问题
I tried to play with the C++17 standard. I tried to use one of the features of C++17 if constexpr. And I had a problem... Please take a look at the following code. This compiles without errors. In the following code, I tried to use if constexpr to check if it is a pointer.
#include <iostream>
#include <type_traits>
template <typename T>
void print(T value)
{
if constexpr (std::is_pointer_v<decltype(value)>)
std::cout << \"Ptr to \" << *value << std::endl; // Ok
else
std::cout << \"Ref to \" << value << std::endl;
}
int main()
{
auto n = 1000;
print(n);
print(&n);
}
But when I rewrite the above code, as shown below, where if constexpr is in the main function:
#include <iostream>
#include <type_traits>
int main()
{
auto value = 100;
if constexpr (std::is_pointer_v<decltype(value)>)
std::cout << \"Ptr to \" << *value << std::endl; // Error
else
std::cout << \"Ref to \" << value << std::endl;
}
I get a compilation error:
main.cpp:8:32: error: invalid type argument of unary ‘*’ (have ‘int’) std::cout << \"Ptr to \" << *value << std::endl;
Problem is not in the main function. This can be any function similar to the following.
void print()
{
auto value = 100;
if constexpr (std::is_pointer_v<decltype(value)>)
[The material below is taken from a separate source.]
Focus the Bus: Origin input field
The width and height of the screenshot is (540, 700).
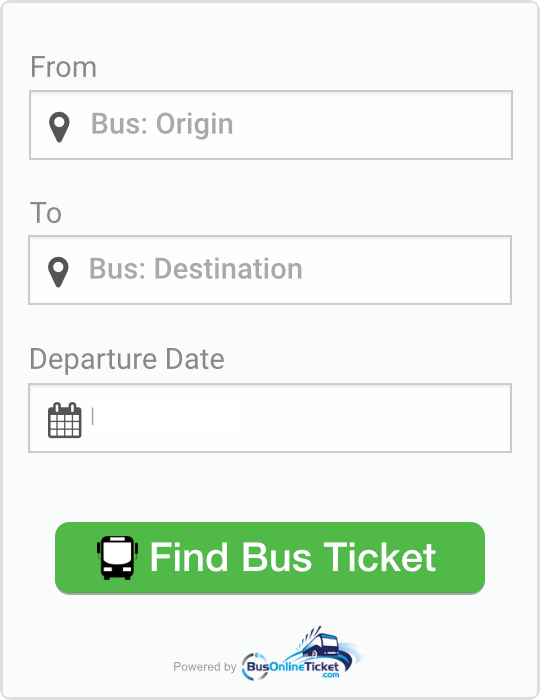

std::cout << \"Ptr to \" << *value << std::endl; // Error
else
std::cout << \"Ref to \" << value << std::endl;
}
int main()
{
print();
}
I would like to know why if constexpr works only in template functions, even if the type is deduced by the decltype from the input parameter.
回答1:
I would like to know why "
if constexpr" works only in template functions, even if the type is deduced by thedecltypefrom the input parameter.
This is by design.
if constexpr will not instantiate the branch not taken if it's within a template. It won't just treat the branch not taken as token soup and avoid parsing it or performing semantic analysis entirely. Both sides are still going to be analyzed, and since *value is ill-formed for ints, that's an error.
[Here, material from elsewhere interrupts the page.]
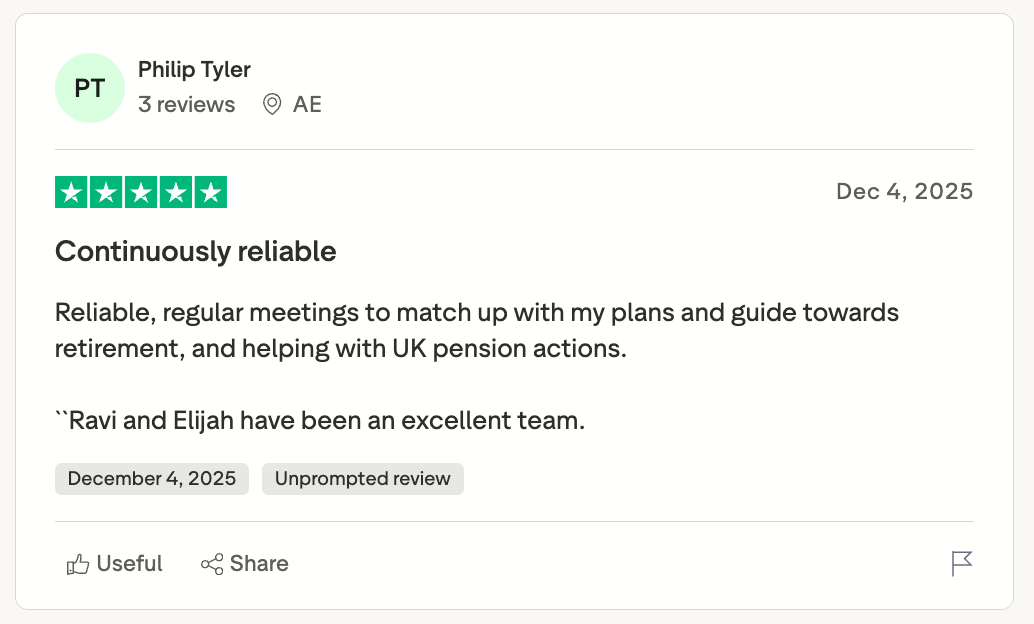Click the fourth green star

pyautogui.click(x=175, y=192)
You simply can't use if constexpr to avoid compiling non-template code. It's only to avoid instantiating template code that's potentially invalid-for-the-particular-specialization.
回答2:
C++ standard, clause 9.4.1:
If the if statement is of the form if constexpr, the value of the condition shall be a contextually converted constant expression of type bool (8.6); this form is called a constexpr if statement. If the value of the converted condition is false, the first substatement is a discarded statement, otherwise the second substatement, if present, is a discarded statement. During the instantiation of an enclosing templated entity (Clause 17), if the condition is not value-dependent after its instantiation, the discarded substatement (if any) is not instantiated.
(emphasis mine)
So, a substatement of a constexpr if still gets instantiated if it is not inside a template, thus it must at least compile.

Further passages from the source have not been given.